TASK REQUIREMENTS: How many lines of the material below contain the string "Click"? Case counts, so reply with the number only.

DATA FOR PROCESSING:

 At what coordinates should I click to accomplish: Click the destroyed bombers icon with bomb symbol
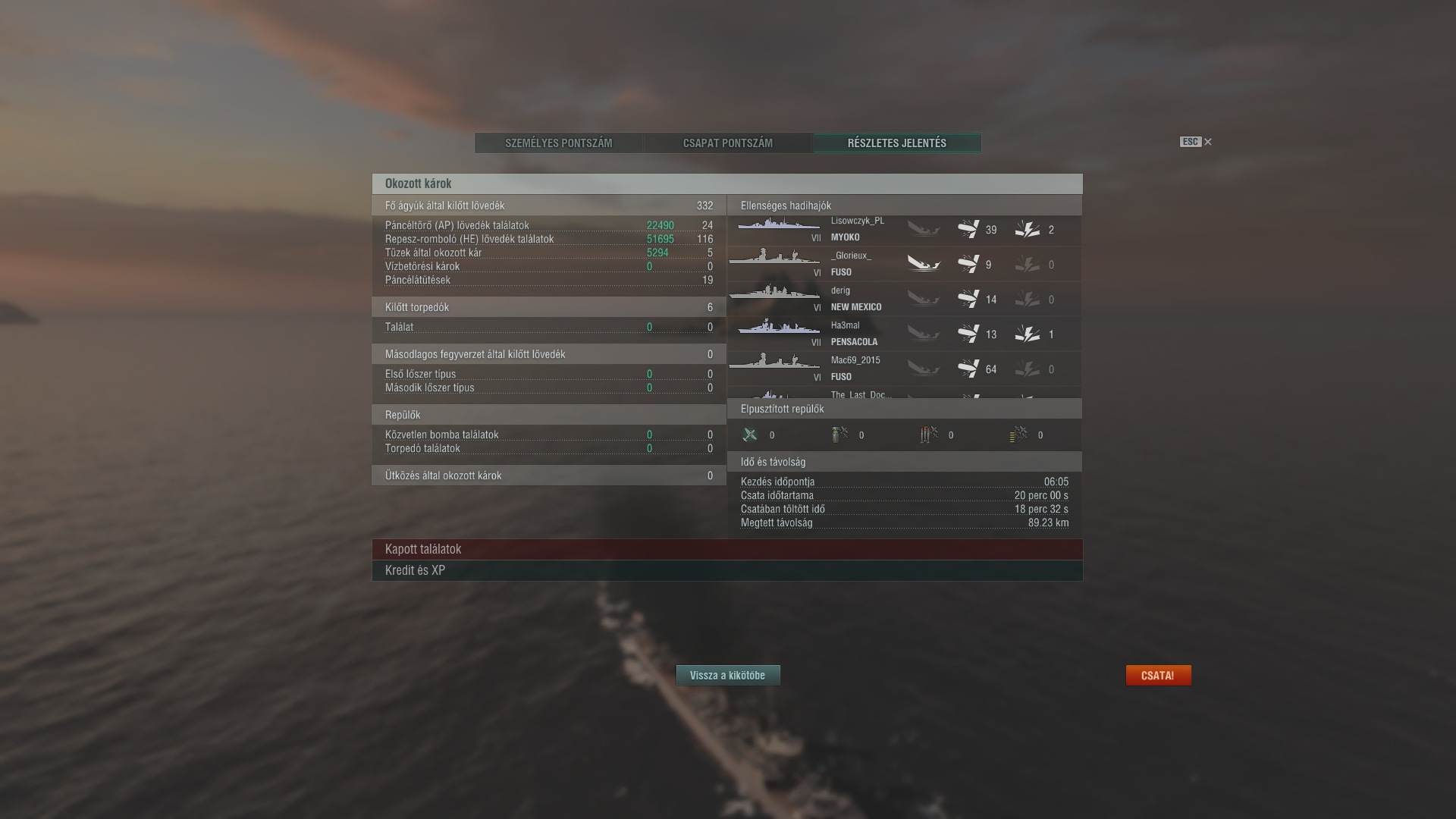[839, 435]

...

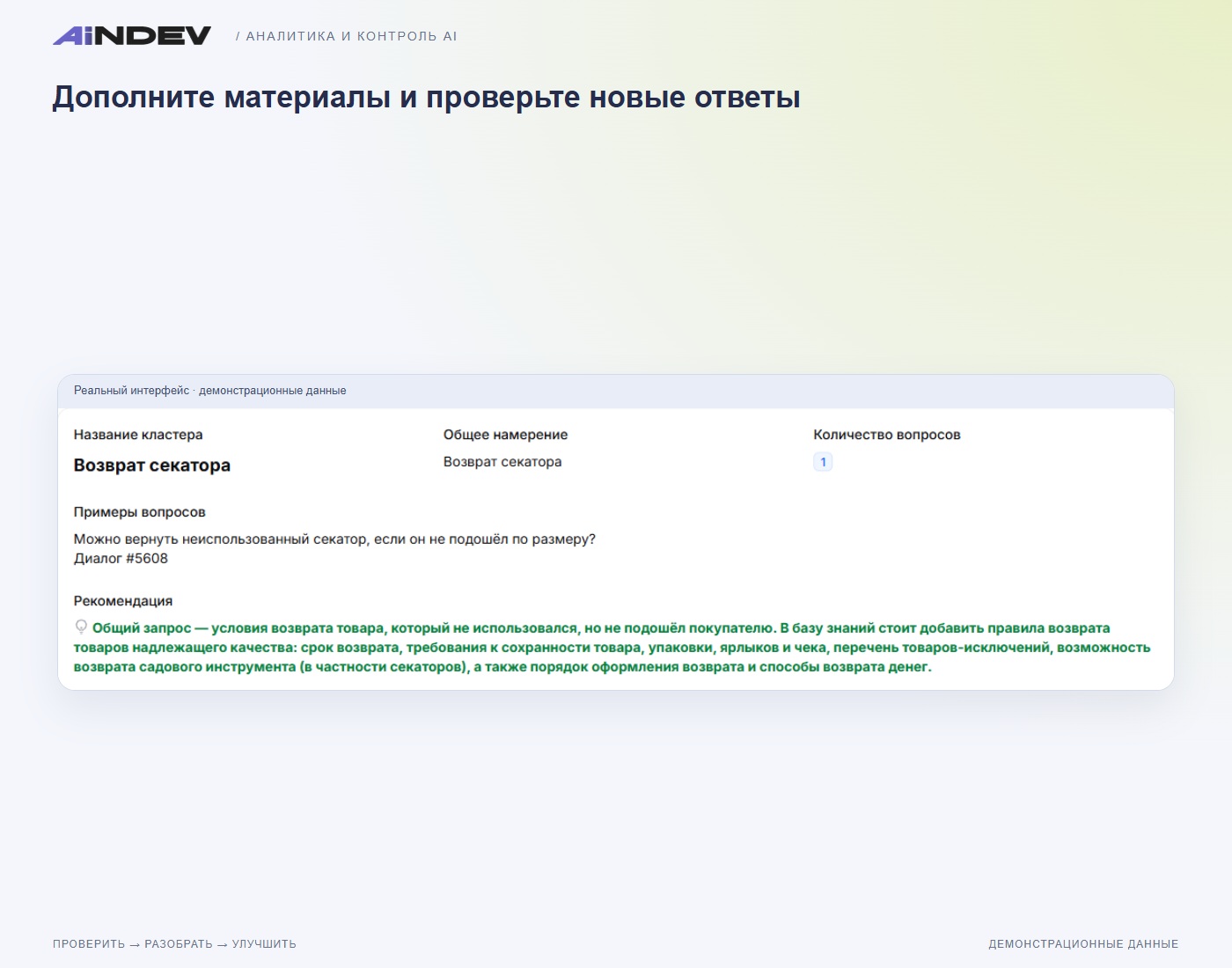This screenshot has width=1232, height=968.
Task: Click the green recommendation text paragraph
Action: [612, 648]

TASK ANSWER: 2